◆ **WHAT IS ASKED**: Rewrite the stretch from the start of the lines through the line containing "point(720,16)", changing "Camera" to "Gallery" and keeping everything else the same.

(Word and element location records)
┌────────

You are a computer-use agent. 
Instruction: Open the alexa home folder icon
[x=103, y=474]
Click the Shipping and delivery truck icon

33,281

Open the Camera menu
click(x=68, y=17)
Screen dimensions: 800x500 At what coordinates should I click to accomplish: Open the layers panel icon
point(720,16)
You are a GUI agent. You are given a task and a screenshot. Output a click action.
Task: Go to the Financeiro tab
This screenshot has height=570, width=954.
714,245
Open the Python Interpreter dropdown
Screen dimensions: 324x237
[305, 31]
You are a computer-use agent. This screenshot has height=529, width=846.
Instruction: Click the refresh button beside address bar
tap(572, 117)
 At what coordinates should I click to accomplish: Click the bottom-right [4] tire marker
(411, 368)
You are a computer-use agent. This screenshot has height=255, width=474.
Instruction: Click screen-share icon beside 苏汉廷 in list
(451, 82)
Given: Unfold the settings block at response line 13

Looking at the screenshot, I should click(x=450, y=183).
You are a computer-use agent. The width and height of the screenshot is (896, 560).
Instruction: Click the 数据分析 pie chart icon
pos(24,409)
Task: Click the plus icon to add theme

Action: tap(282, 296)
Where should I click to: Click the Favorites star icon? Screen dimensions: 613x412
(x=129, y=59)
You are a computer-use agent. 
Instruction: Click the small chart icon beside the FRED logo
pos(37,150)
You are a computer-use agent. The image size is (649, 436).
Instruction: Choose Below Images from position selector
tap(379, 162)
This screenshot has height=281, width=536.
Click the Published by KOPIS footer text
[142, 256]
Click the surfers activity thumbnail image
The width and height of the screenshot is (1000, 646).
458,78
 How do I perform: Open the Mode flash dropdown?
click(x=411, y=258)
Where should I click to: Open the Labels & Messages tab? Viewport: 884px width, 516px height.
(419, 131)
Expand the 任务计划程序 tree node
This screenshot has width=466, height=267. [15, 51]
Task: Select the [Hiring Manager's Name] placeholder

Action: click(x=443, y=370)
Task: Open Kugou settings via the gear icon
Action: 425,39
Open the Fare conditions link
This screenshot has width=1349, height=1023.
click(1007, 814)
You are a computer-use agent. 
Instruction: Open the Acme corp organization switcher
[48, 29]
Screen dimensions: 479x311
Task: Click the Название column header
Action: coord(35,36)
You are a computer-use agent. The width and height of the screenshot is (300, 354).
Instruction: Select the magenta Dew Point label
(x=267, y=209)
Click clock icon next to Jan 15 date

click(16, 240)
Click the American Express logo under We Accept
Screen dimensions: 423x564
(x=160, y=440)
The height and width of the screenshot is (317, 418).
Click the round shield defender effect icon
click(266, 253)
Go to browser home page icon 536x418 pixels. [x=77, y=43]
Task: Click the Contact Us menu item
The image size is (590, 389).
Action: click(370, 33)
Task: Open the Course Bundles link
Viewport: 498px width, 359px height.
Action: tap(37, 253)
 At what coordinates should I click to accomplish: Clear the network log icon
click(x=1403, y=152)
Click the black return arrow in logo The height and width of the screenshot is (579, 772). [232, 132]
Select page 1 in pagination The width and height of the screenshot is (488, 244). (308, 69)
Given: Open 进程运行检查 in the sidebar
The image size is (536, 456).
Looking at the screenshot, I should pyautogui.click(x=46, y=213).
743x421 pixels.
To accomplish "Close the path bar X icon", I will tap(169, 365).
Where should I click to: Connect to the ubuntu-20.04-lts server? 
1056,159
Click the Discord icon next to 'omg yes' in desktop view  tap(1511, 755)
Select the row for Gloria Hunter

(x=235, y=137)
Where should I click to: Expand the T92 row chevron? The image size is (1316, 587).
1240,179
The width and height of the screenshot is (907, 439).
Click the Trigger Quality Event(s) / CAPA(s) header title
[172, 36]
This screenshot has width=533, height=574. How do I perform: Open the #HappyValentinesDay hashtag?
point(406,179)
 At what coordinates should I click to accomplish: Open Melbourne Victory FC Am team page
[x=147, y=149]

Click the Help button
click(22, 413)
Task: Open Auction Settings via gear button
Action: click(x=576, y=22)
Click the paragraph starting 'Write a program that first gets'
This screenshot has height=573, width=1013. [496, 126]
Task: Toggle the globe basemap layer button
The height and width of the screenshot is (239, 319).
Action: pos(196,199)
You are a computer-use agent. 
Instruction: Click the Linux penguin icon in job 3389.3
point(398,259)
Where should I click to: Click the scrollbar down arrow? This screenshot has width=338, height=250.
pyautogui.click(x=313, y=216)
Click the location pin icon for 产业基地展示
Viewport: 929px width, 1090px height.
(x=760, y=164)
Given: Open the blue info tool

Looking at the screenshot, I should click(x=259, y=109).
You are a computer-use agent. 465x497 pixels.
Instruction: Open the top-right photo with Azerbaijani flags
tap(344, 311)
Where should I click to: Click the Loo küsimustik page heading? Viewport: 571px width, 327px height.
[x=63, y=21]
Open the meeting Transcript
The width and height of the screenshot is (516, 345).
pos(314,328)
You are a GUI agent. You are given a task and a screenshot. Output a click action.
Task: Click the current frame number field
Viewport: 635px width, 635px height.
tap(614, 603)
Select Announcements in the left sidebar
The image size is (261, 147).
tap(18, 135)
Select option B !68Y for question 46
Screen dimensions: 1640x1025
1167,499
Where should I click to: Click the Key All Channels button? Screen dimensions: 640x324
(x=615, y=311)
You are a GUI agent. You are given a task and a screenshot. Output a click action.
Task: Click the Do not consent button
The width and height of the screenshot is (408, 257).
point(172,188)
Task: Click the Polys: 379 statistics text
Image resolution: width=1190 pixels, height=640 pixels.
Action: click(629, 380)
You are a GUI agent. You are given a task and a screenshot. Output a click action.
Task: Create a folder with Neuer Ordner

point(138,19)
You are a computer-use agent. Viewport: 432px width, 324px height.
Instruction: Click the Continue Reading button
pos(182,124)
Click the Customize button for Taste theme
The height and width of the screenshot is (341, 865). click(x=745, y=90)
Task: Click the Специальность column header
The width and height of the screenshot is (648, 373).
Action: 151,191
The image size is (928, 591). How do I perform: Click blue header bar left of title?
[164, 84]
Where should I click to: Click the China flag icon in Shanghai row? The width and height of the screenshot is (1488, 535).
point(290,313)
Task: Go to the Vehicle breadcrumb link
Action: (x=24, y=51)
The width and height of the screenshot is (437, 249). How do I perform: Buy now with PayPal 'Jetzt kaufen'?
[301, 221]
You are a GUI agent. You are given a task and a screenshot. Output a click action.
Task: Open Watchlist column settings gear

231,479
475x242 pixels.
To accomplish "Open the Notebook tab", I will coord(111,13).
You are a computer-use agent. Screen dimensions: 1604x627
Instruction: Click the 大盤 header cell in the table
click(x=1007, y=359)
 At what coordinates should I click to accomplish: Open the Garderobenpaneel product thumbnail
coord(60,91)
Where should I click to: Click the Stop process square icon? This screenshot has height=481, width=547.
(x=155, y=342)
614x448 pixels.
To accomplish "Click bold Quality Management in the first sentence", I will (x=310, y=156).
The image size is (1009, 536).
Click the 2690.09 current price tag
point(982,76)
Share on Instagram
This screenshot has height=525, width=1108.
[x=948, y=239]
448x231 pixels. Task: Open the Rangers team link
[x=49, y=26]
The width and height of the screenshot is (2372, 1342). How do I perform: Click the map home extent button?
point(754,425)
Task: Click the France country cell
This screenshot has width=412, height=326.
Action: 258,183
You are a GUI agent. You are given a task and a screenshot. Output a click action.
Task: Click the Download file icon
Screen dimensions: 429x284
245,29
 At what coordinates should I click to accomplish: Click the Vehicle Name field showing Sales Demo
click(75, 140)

└────────

◆ **WRITTEN SOLUTION**:
You are a computer-use agent. 
Instruction: Open the alexa home folder icon
[x=103, y=474]
Click the Shipping and delivery truck icon

33,281

Open the Gallery menu
click(x=68, y=17)
Screen dimensions: 800x500 At what coordinates should I click to accomplish: Open the layers panel icon
point(720,16)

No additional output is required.